_Task to carry out:_ Set down exactly, and only, the lines from the one with "Screen dimensions: 1280x720" to the final line of the entries, both included.

(Excerpts from a dataset)
----------------------------------------
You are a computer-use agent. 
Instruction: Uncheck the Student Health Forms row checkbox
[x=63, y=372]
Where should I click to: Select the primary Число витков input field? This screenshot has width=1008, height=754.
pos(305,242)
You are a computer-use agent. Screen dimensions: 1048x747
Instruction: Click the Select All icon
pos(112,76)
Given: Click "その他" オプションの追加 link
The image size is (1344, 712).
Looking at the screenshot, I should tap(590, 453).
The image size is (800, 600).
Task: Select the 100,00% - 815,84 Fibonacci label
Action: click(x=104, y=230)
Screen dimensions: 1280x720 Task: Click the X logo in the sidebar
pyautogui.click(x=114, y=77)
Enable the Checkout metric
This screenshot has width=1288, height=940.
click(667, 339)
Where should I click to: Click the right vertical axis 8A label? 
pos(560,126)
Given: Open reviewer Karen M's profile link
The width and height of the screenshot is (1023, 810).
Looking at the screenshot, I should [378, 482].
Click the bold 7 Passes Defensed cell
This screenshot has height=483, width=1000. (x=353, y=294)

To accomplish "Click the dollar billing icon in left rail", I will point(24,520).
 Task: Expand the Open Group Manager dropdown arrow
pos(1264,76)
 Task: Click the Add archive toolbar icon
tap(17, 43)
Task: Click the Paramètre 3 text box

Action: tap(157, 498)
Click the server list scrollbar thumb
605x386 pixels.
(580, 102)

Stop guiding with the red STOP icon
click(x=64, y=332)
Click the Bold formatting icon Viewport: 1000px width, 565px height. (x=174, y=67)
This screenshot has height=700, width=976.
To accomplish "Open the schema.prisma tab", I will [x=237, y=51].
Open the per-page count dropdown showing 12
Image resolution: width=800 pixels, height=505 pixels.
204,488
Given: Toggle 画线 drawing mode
----------------------------------------
_Exercise output:_
Screen dimensions: 1280x720 Task: Click the X logo in the sidebar
pyautogui.click(x=114, y=77)
Enable the Checkout metric
This screenshot has width=1288, height=940.
click(667, 339)
Where should I click to: Click the right vertical axis 8A label? 
pos(560,126)
Given: Open reviewer Karen M's profile link
The width and height of the screenshot is (1023, 810).
Looking at the screenshot, I should [378, 482].
Click the bold 7 Passes Defensed cell
This screenshot has height=483, width=1000. (x=353, y=294)

To accomplish "Click the dollar billing icon in left rail", I will point(24,520).
 Task: Expand the Open Group Manager dropdown arrow
pos(1264,76)
 Task: Click the Add archive toolbar icon
tap(17, 43)
Task: Click the Paramètre 3 text box

Action: tap(157, 498)
Click the server list scrollbar thumb
605x386 pixels.
(580, 102)

Stop guiding with the red STOP icon
click(x=64, y=332)
Click the Bold formatting icon Viewport: 1000px width, 565px height. (x=174, y=67)
This screenshot has height=700, width=976.
To accomplish "Open the schema.prisma tab", I will [x=237, y=51].
Open the per-page count dropdown showing 12
Image resolution: width=800 pixels, height=505 pixels.
204,488
Given: Toggle 画线 drawing mode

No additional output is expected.